INFORMATION PROVIDED START
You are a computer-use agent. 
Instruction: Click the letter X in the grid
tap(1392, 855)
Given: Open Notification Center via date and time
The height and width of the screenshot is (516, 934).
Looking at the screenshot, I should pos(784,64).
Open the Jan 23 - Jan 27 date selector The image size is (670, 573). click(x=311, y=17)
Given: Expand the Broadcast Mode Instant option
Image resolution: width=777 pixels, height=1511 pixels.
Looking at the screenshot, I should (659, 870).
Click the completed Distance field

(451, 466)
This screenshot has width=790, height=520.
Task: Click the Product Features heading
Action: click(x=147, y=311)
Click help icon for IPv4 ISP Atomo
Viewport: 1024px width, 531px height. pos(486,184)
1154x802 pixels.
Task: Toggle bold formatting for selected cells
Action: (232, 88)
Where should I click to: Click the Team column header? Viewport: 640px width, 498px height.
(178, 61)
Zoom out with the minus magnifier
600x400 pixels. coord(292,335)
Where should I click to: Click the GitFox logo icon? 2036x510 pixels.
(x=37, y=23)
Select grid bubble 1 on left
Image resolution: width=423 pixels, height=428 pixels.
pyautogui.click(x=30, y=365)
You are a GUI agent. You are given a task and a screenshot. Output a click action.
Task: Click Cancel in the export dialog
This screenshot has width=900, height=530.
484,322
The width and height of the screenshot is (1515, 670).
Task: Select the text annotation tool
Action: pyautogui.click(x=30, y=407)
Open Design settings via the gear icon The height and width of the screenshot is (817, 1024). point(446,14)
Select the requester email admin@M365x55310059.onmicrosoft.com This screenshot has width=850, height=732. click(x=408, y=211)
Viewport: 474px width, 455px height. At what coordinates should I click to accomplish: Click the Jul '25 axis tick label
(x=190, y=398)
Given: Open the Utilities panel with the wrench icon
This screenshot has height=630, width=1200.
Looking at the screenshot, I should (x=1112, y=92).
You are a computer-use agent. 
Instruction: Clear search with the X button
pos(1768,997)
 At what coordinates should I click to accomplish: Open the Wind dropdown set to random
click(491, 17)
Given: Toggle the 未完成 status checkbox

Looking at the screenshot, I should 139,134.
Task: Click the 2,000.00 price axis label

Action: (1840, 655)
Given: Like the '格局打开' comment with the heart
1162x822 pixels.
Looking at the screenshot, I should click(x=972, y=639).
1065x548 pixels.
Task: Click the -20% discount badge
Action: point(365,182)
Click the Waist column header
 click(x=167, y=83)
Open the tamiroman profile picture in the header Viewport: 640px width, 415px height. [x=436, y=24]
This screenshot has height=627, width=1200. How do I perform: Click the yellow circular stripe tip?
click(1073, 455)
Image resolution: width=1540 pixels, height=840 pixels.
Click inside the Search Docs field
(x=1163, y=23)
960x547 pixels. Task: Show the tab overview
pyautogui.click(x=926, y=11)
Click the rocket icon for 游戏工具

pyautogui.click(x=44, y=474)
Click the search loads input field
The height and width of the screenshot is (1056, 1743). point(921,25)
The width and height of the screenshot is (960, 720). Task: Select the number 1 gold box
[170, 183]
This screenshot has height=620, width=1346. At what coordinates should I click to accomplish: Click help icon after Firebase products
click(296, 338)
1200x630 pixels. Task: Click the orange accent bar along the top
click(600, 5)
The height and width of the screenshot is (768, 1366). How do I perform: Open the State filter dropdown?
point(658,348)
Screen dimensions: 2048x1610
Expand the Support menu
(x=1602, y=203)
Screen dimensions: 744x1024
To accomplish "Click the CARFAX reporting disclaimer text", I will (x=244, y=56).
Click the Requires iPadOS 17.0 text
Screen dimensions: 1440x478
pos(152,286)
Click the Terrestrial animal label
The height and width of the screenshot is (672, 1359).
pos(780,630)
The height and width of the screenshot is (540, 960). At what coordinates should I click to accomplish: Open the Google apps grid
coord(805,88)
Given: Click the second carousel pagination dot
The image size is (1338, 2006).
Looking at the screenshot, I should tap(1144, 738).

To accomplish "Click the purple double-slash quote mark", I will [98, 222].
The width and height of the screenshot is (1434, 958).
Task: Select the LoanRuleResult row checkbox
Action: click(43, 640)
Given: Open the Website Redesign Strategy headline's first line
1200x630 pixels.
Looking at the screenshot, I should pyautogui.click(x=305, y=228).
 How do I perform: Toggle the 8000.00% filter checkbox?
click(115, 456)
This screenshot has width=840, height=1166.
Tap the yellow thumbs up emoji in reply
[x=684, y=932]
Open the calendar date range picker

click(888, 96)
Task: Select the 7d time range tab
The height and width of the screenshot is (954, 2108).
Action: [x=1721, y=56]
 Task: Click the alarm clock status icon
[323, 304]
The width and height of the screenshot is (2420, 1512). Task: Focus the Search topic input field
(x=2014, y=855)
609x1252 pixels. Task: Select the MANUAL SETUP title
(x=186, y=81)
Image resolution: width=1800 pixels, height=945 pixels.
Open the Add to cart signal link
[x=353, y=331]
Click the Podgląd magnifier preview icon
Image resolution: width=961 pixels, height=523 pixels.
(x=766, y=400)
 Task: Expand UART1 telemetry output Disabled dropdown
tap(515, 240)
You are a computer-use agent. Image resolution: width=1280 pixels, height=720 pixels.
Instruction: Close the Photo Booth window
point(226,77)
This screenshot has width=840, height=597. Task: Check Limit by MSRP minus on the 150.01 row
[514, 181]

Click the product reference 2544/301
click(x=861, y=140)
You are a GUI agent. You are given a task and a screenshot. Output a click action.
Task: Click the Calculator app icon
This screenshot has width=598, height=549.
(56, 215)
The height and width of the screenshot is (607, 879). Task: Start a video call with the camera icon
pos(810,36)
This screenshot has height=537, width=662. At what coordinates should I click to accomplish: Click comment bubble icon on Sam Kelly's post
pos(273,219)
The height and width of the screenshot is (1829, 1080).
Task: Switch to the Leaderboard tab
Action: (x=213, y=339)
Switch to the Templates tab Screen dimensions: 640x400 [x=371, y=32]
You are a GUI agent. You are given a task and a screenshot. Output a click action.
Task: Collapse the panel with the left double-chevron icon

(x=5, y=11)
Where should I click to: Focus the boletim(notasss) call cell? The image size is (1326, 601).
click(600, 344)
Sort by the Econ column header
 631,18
INFORMATION PROVIDED END
**WHAT THE TASK ASKS**.
Return only those lines of the records that contain the string "time".

**SOLUTION**.
Given: Open Notification Center via date and time
Task: Select the 7d time range tab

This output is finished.